These are just my wild guesses but, for Switzerland, I’d say:
Low interest rates are mainly a function of the strong frank (and, reversely, the weak euro and the european economic/financial problems). Inflation went mainly into higher imported prices, which were already high. For us, with big export and import balances, inflation is a processus that is relative to the inflation faced by other countries. Our interest rates were/are low but the ECB and FED had it set low too, so we mainly went business as usual with a policy that favoured exporting companies.
For the US:
Low interest rates benefited businesses and those who borrowed to buy assets. The compensation gap has increased, so additional company profits went preferentially into the hands of executives, some well paid technical jobs and shareholders. That money went mainly into inflating investment assets prices, like stocks and real estate. Few of the newly created/available money went into general consumption or, at least, not enough to create an inflationary shock.

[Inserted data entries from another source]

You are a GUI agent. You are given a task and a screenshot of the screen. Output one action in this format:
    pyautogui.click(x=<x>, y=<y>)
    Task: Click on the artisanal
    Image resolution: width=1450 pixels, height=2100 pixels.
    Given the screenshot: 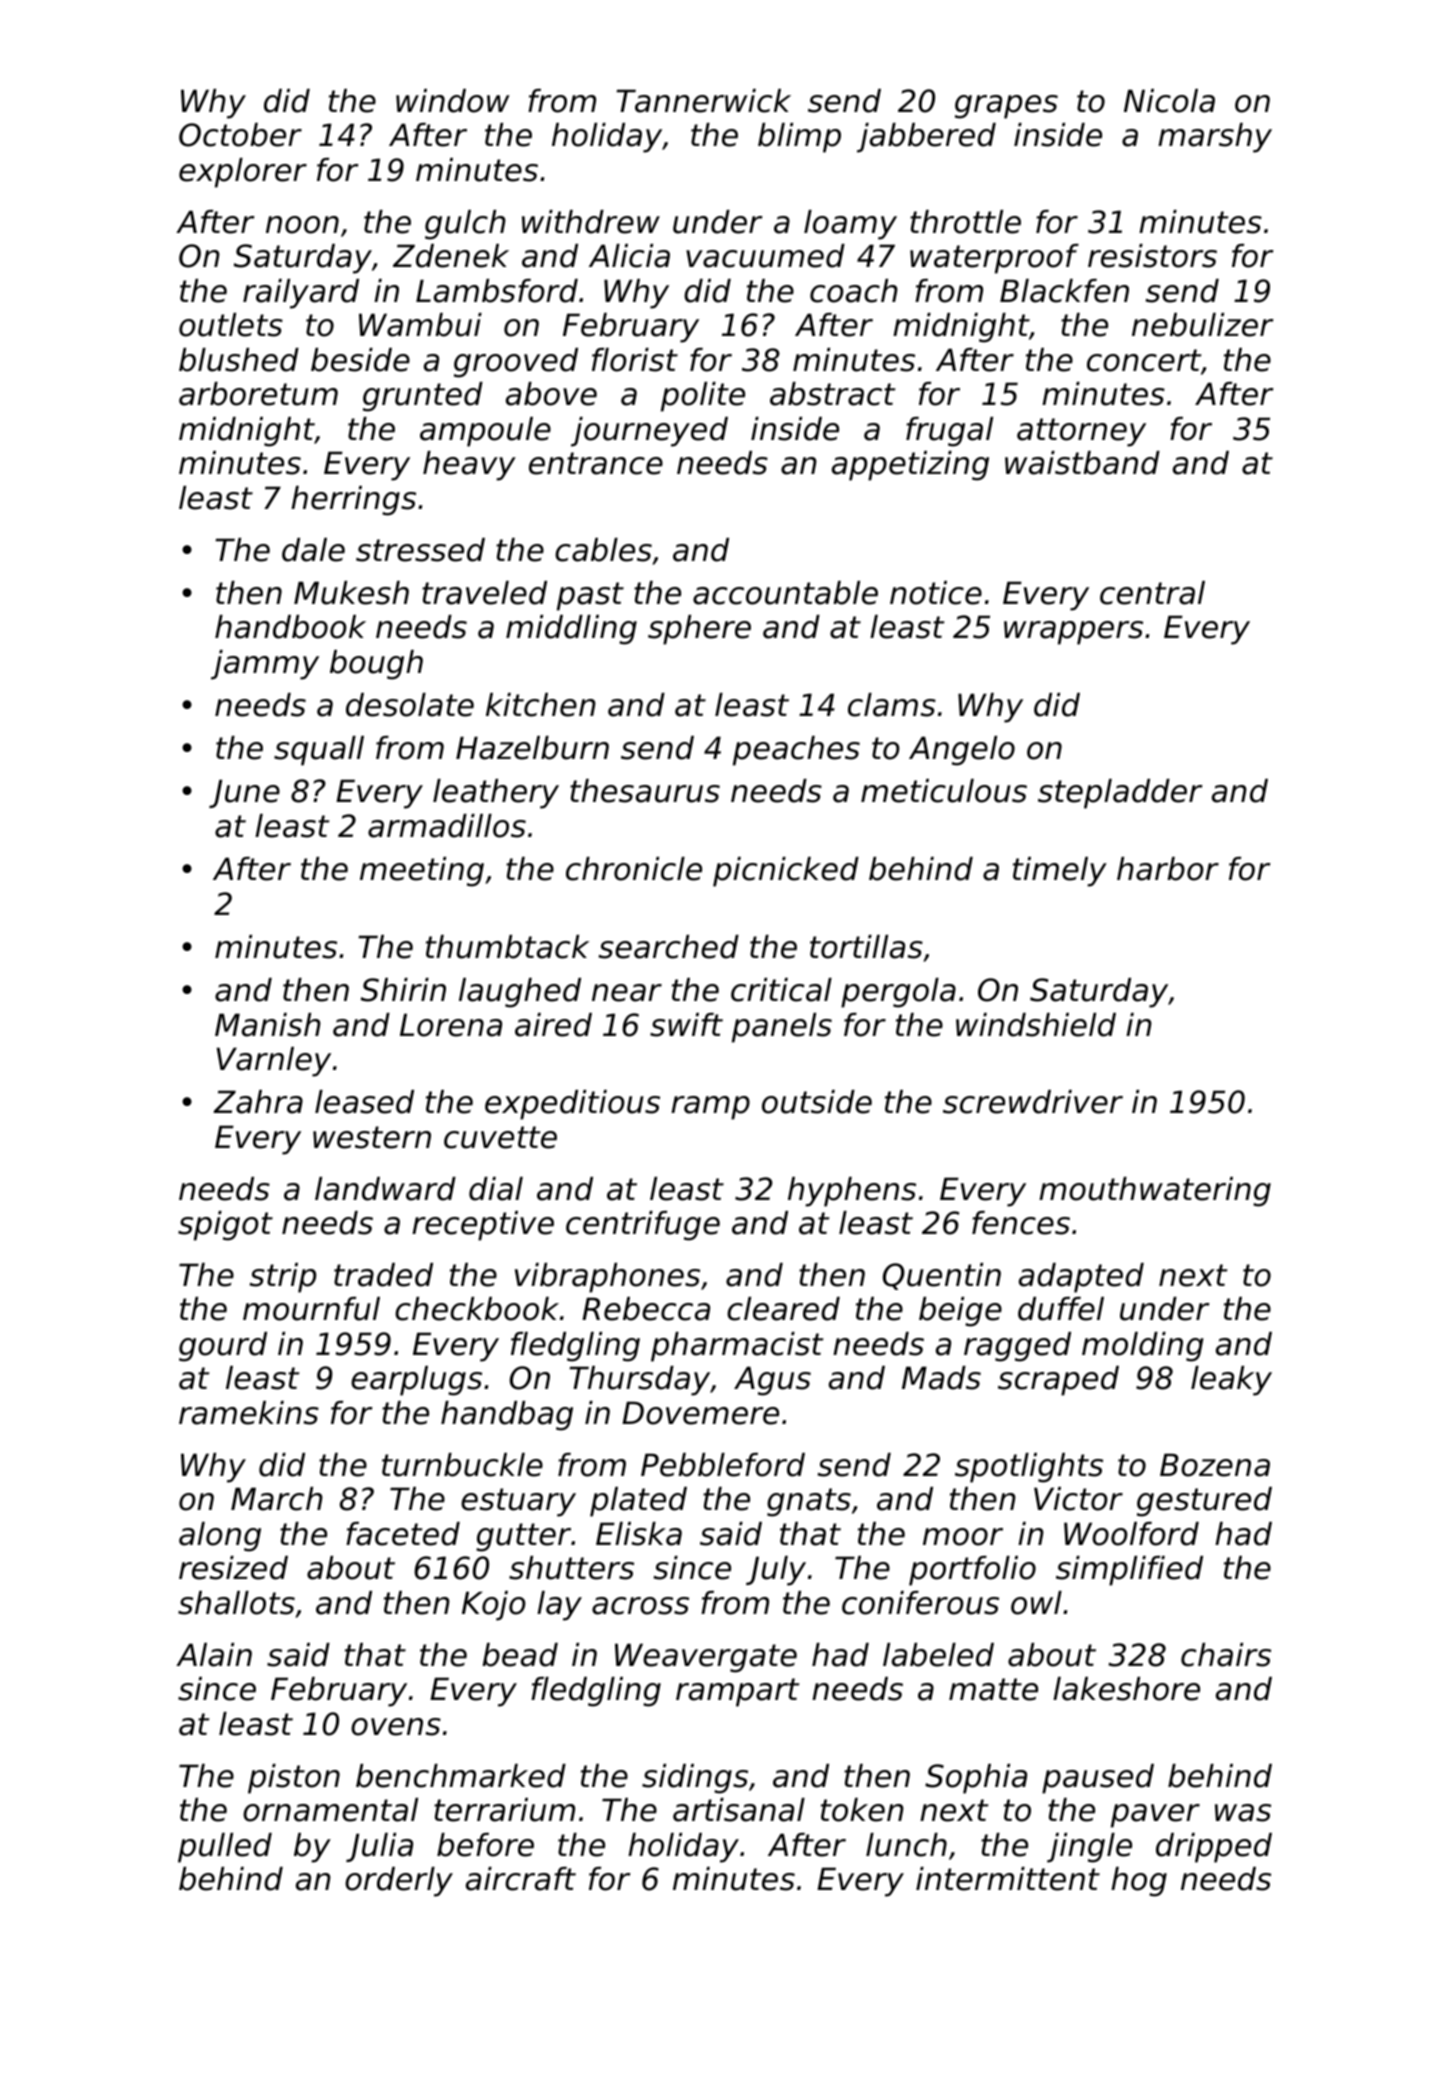 What is the action you would take?
    pyautogui.click(x=739, y=1810)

In 2020, the money went into tax credits, unemployment benefits, stimulus checks and PPP loans to businesses. At the same time, foreclosures were blocked and real estate asset prices went through the roof, so people could feel safer and had more money both available, and that they could get on credit, to spend, as well as more willingness to spend it from 2021 onward since they had been restrained in their opportunities to do so the year prior.

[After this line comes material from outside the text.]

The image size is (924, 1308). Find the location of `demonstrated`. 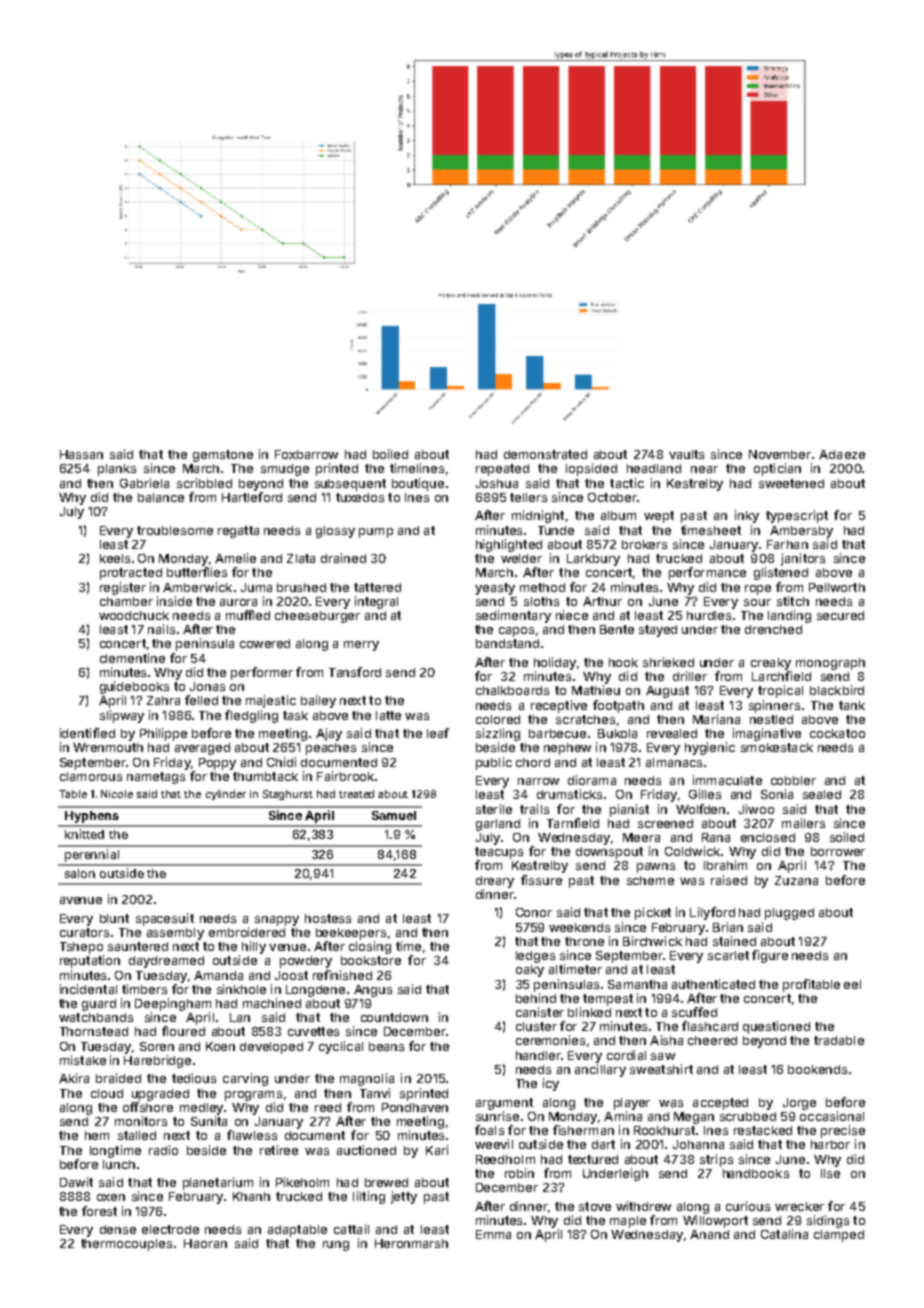

demonstrated is located at coordinates (545, 454).
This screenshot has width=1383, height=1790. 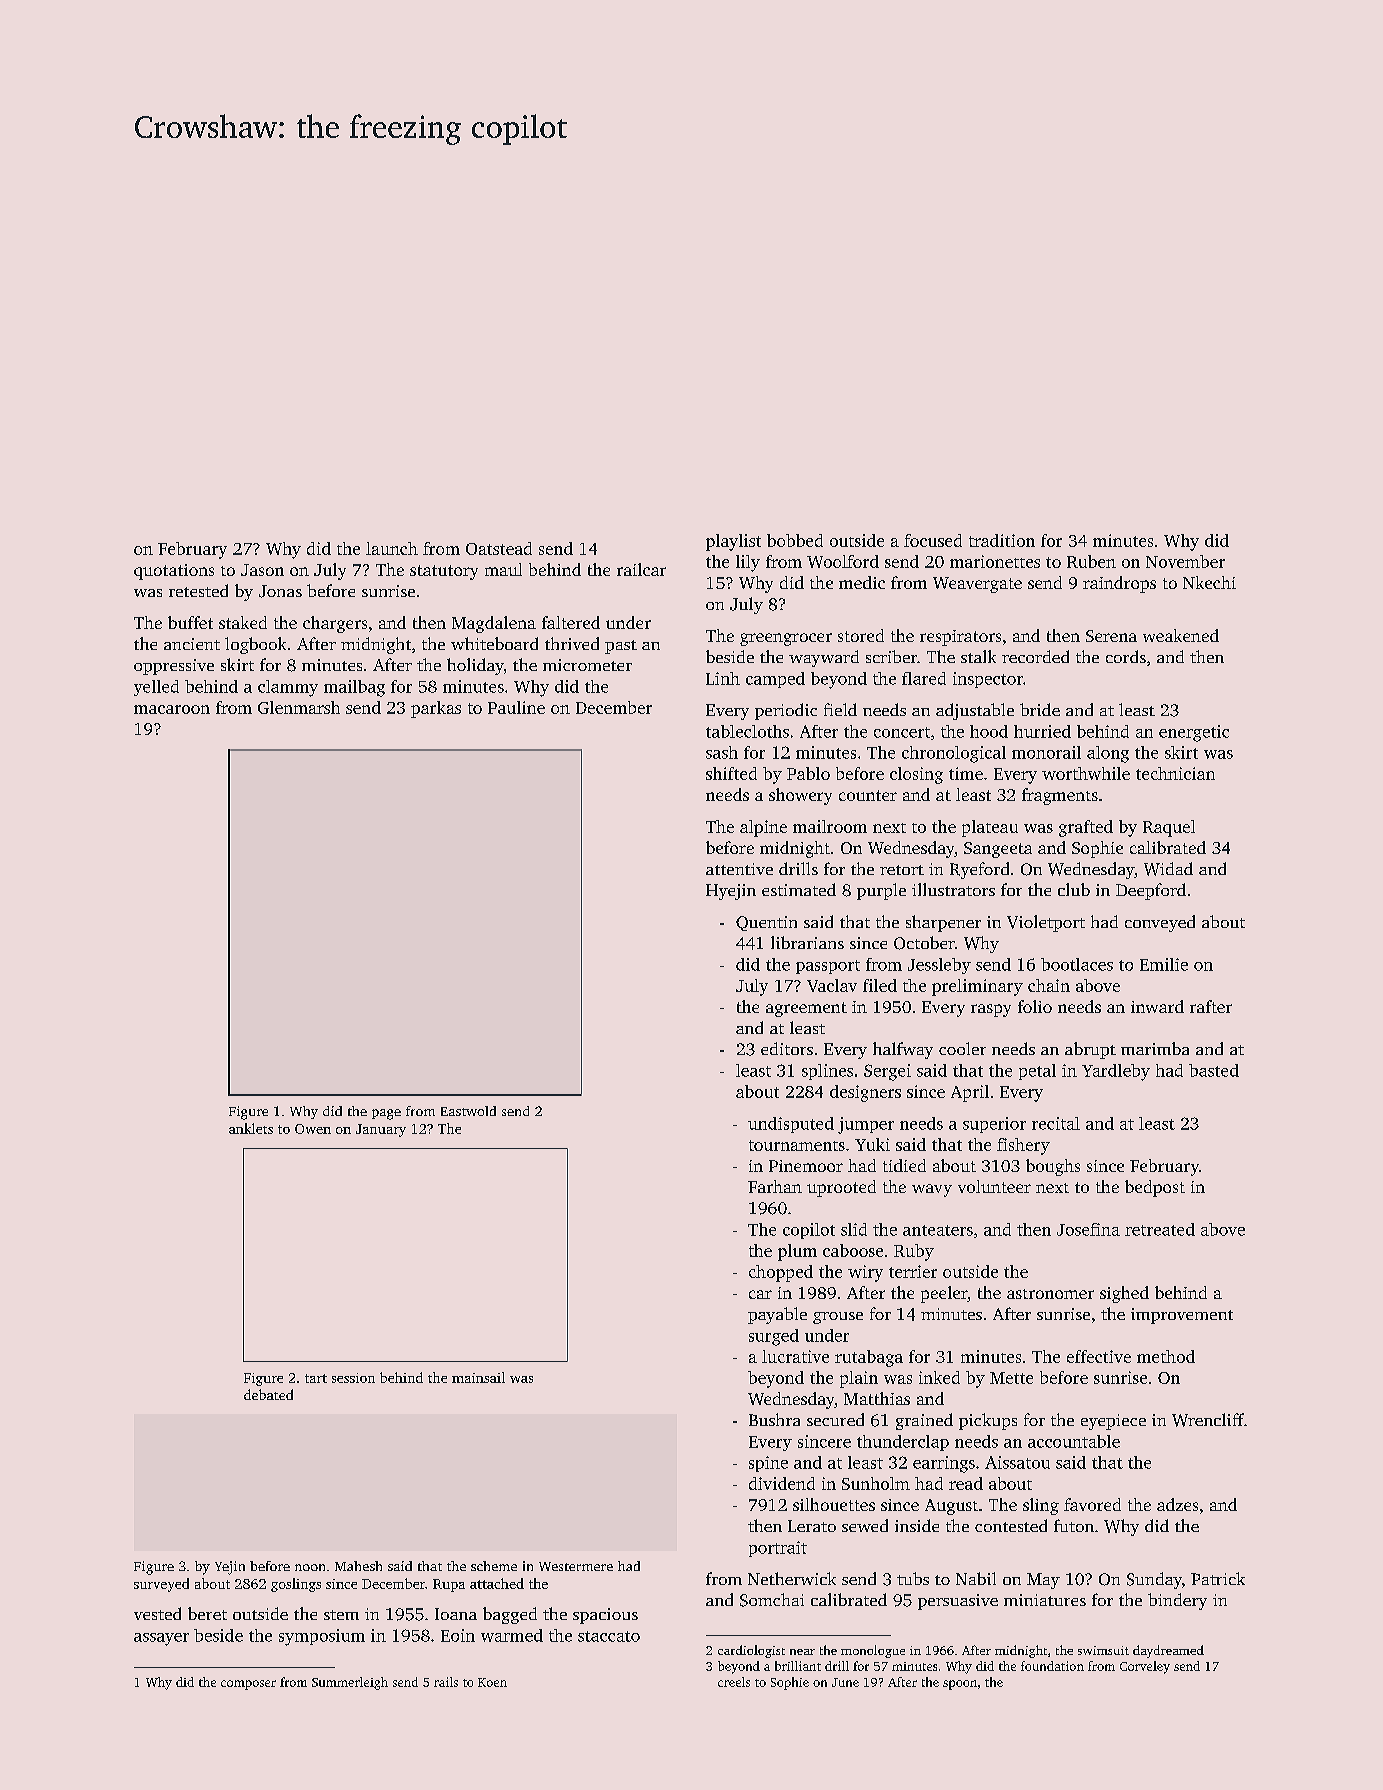 I want to click on Westermere, so click(x=576, y=1566).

Demand for ordinary consumption goods went through the roof, which is one part of why we had inflation this time. The other part are supply chain constraints, that made things baloon from the suply side of things.
My take is that, in order to maximize its total wealth, a capitalistic society has to concentrate most of its riches in the hands of few, so as not to funnel inflation too widly. Those people can then use their wealth as leverage to keep things working that way, which prevents the collapse of their riches, as well as the whole capitalistic model they’re built on. A more redistributing society would hit an inflationary threshold earlier, since more of the available wealth would be spent regularly. The median member of the society would be richer, but the total wealth available in the society would be lower. The limit on that system is reached when inequalities are great enough to funnel social disorder, the fear of which is what should keep the more wealthy people (speaking of the top 0.1%, not just average higher end middle class) in check.